= Your task =
When copying the listing below, skip every picture and repeat exactly the lines from the first one through the line that contains "Open the Favoritos menu".

= Data in this exercise =
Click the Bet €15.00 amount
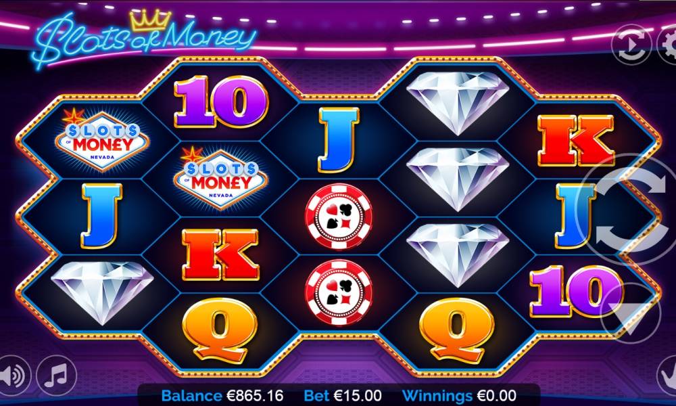 343,396
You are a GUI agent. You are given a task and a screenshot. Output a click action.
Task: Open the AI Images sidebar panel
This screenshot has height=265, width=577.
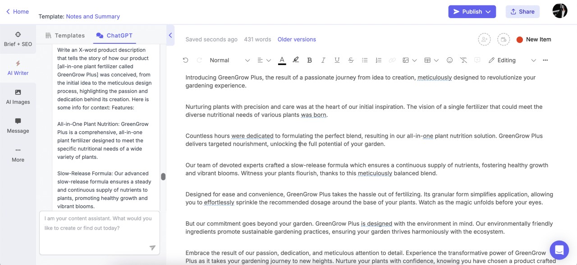18,97
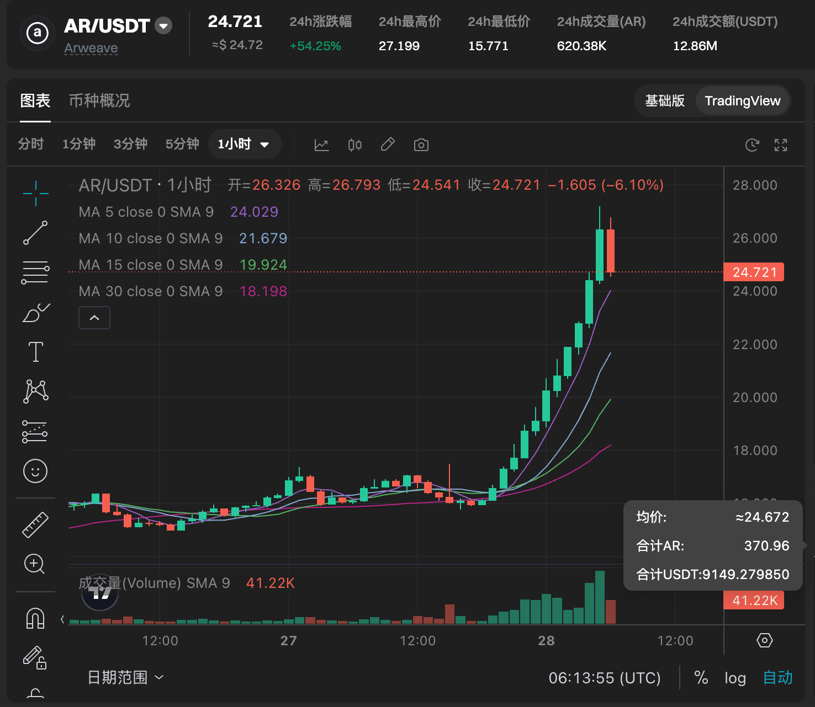Viewport: 815px width, 707px height.
Task: Toggle logarithmic scale with log
Action: (x=735, y=678)
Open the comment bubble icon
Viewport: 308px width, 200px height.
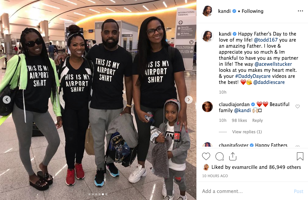click(220, 156)
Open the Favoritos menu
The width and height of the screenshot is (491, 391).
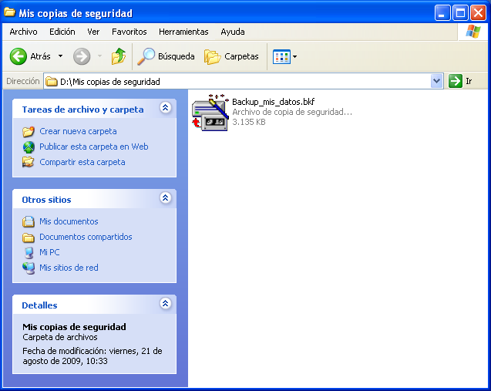(129, 32)
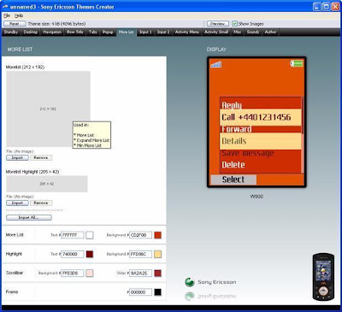Click the Sony Ericsson logo icon
342x312 pixels.
click(190, 282)
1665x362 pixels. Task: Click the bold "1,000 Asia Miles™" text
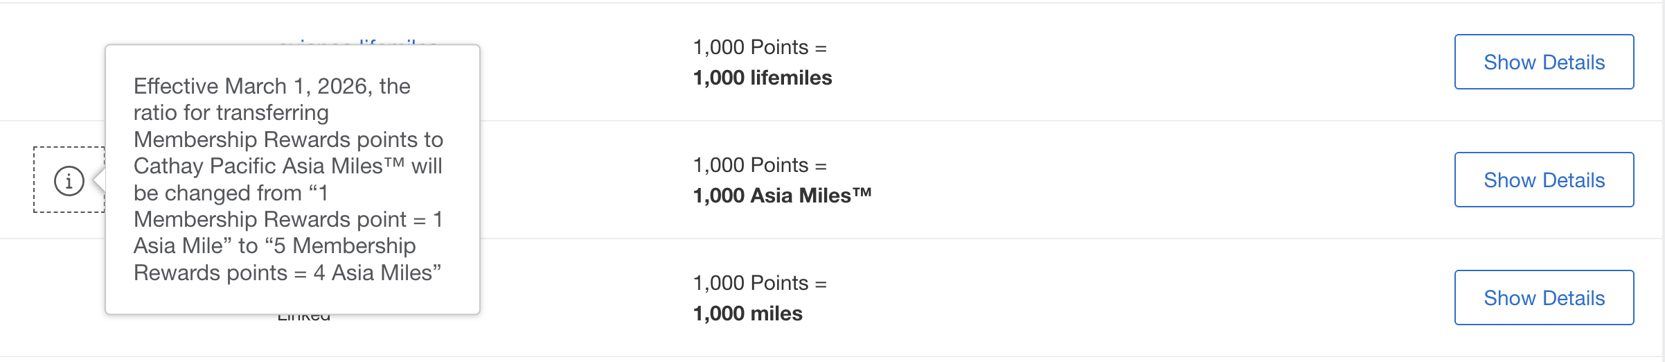(782, 196)
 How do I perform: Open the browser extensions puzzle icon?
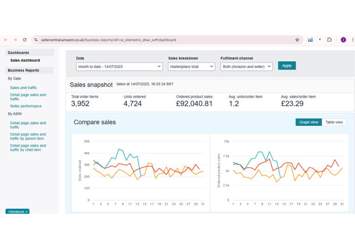click(x=329, y=40)
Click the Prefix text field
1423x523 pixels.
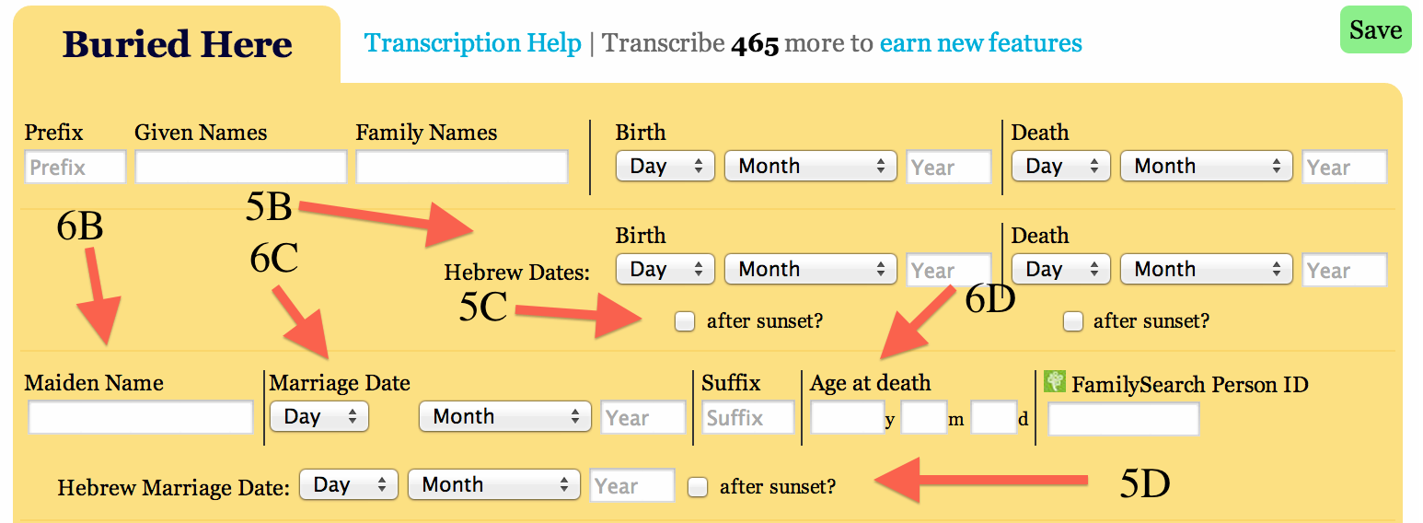[75, 168]
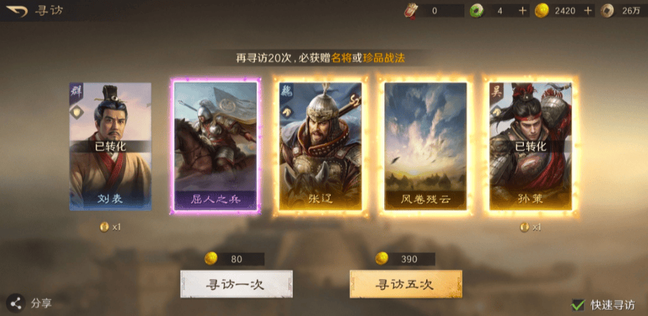
Task: Open the 刘表 general card
Action: click(x=110, y=147)

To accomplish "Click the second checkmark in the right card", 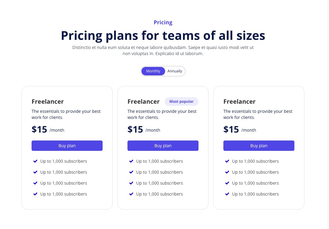I will tap(227, 172).
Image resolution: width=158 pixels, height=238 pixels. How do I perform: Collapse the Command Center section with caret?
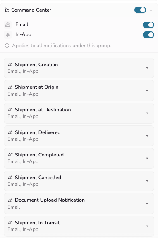(x=151, y=10)
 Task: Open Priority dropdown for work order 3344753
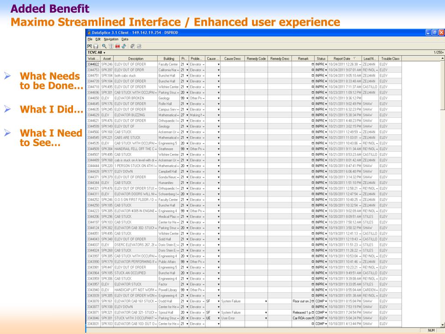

= Task output =
Click the Bet €15.00 amount
 343,396
You are a GUI agent. You are given a task and a screenshot. Output a click action.
Task: Open the AI Images sidebar panel
This screenshot has height=265, width=577.
18,97
Viewport: 815px width, 707px height.
Task: Toggle logarithmic scale with log
Action: (x=735, y=678)
Open the comment bubble icon
Viewport: 308px width, 200px height.
click(220, 156)
Open the Favoritos menu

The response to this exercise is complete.